* [THE EXERCISE]:
Count the lines in the records below that contain the string "Instruction", matching case exactly, and reply with only the number.

##### EXCERPTED RECORDS #####

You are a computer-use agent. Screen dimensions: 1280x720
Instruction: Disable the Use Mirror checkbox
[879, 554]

#####
##### EXCERPTED RECORDS #####

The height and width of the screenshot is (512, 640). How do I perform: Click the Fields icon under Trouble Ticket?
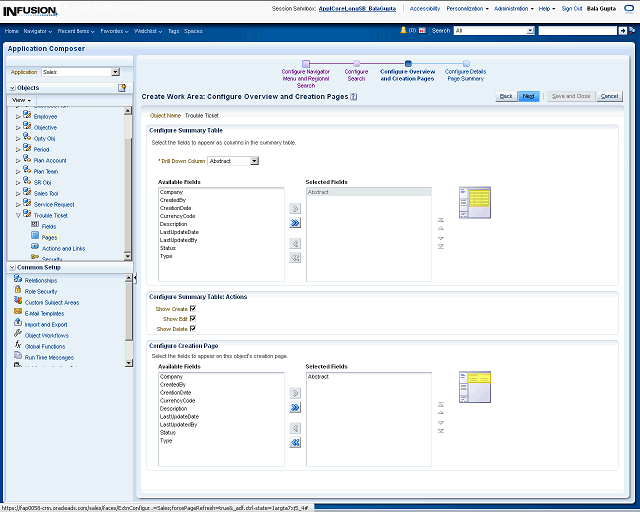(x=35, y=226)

#####

* [RESULT OF THIS TASK]:
1